After one month of dedicated effort, I am no longer a member of my local fitness facility.
My pickleball fanatic friend took me as a guest to a new place in town a few weeks ago to enjoy the walking track. We chatted and walked, forgetting the number of laps we made around the balcony and watched the pickleballers rotate in and out of their games on the court below. I enjoyed our walking workout. In fact, thought I might like to come back. I could walk regularly, regardless of the weather.
When we passed through the locker room and peeked into the pool area, I finally heard the siren song. Only three swimmers were in the lap pool. I admired its sparkling blue water and clean, stainless steel edges. Off to my right in the giant space, a warmer, all-shallow pool with a ramp welcomed exercising seniors, just my crowd.
Yep, this was where I wanted to be! It brought back happy memories of my college days when I swam a few times each week between teaching and lifeguarding.
So I dragged my husband back to the facility for a tour and convinced him that we should add about $80 to our monthly budget so that I could swim. As a bonus, he could use the other facilities whenever he wanted. I planned to get up early to go swimming three mornings a week. Best of all, our granddaughter could join us, too, when she was in town. We paid the initial fee, chose a locker to rent, and bought a lock with a programmable code. I was all set!
Or so I thought.
My overthinking got in the way.

Recorded information.
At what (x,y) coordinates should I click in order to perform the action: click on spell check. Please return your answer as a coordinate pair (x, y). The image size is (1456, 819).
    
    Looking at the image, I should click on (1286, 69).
==
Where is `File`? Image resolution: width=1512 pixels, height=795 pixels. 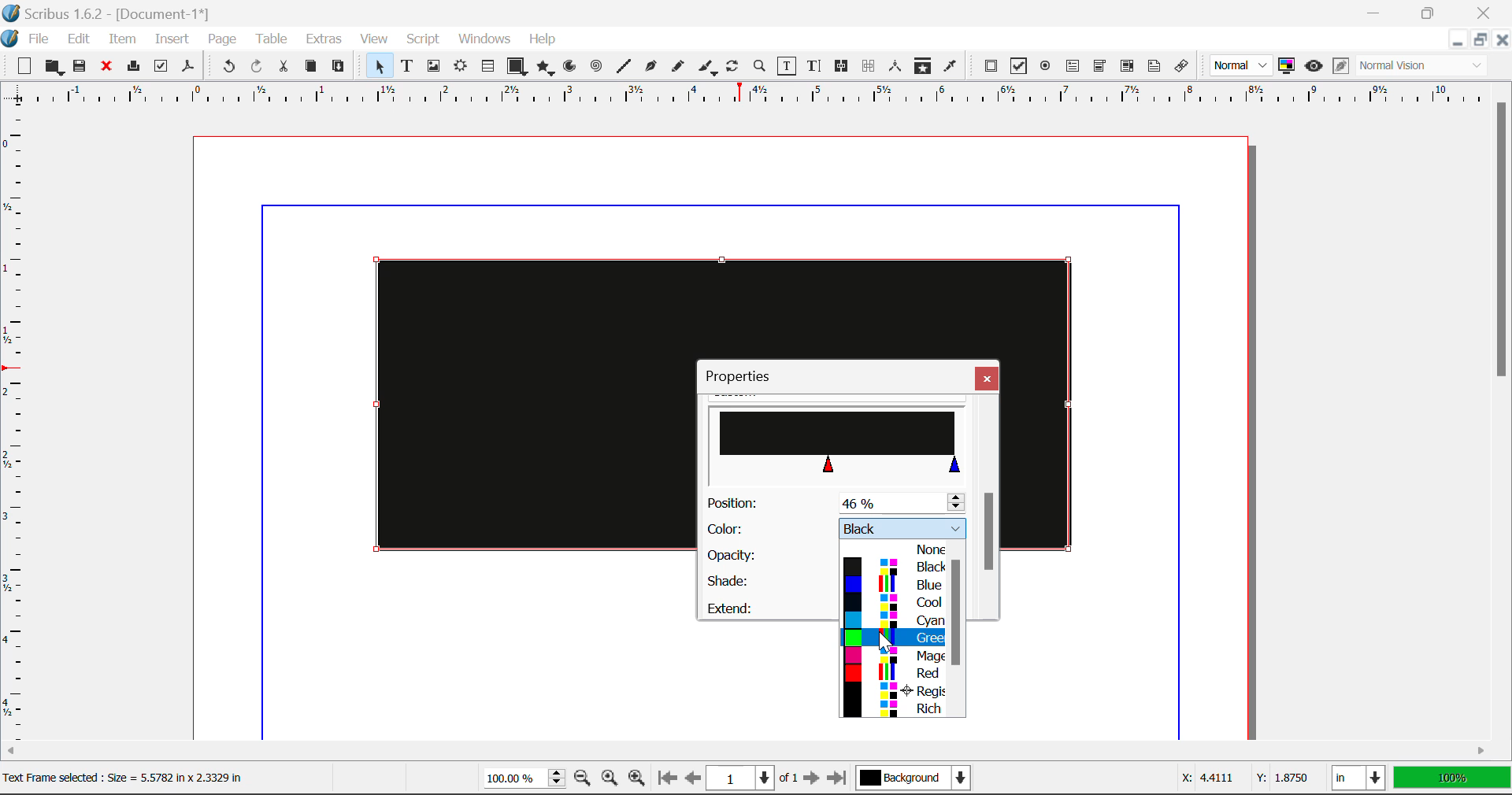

Instruction.
Please copy the fitness facility text word for word, starting at "My pickleball fanatic" and ending at "just my crowd.".

Task response.
My pickleball fanatic friend took me as a guest to a new place in town a few weeks ago to enjoy the walking track. We chatted and walked, forgetting the number of laps we made around the balcony and watched the pickleballers rotate in and out of their games on the court below. I enjoyed our walking workout. In fact, thought I might like to come back. I could walk regularly, regardless of the weather.
When we passed through the locker room and peeked into the pool area, I finally heard the siren song. Only three swimmers were in the lap pool. I admired its sparkling blue water and clean, stainless steel edges. Off to my right in the giant space, a warmer, all-shallow pool with a ramp welcomed exercising seniors, just my crowd.